On the Impact of the Sequence Length on Sequence-to-Sequence and Sequence-to-Point Learning for NILM

The Sequence-to-Sequence (S2S) and Sequence-to-Point (S2P) optimization methods achieve remarkable accuracy results for load disaggregation tasks. Internally, they rely on neural networks, trained to identify the power consumption of a single appliance under consideration from a sequence of aggregate power data. Their most important configuration parameter - the number of input data samples to consider - is, however, mostly set to a fixed value. As a result thereof, the amount of historical data available at the algorithm's input is governed by the sampling interval of the used input data. For example, UK-DALE [5] provides samples every 6 s, so a sequence length of 599 samples (as proposed in [9]) makes approximately 1 h of historical data available to the disaggregation algorithm.
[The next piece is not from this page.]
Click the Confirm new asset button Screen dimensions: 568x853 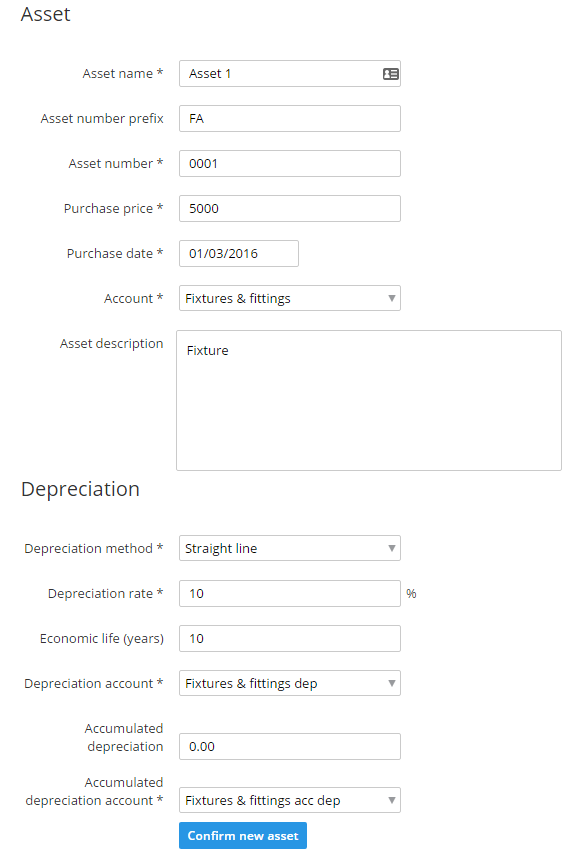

No analyses of the impact of the sequence length on the NILM performance have been documented in literature to date. We hence present a methodological assessment of the sensitivity of S2S and S2P to variations of their input sequence length parameter. Our results show that setting a per-device parameter value leads to improved disaggregation results; however, the required values need to be determined empirically, as they are unrelated to the appliances' operational durations. Even if only a single value may be set, an informed choice (rather than using the default value) can drastically improve NILM performance.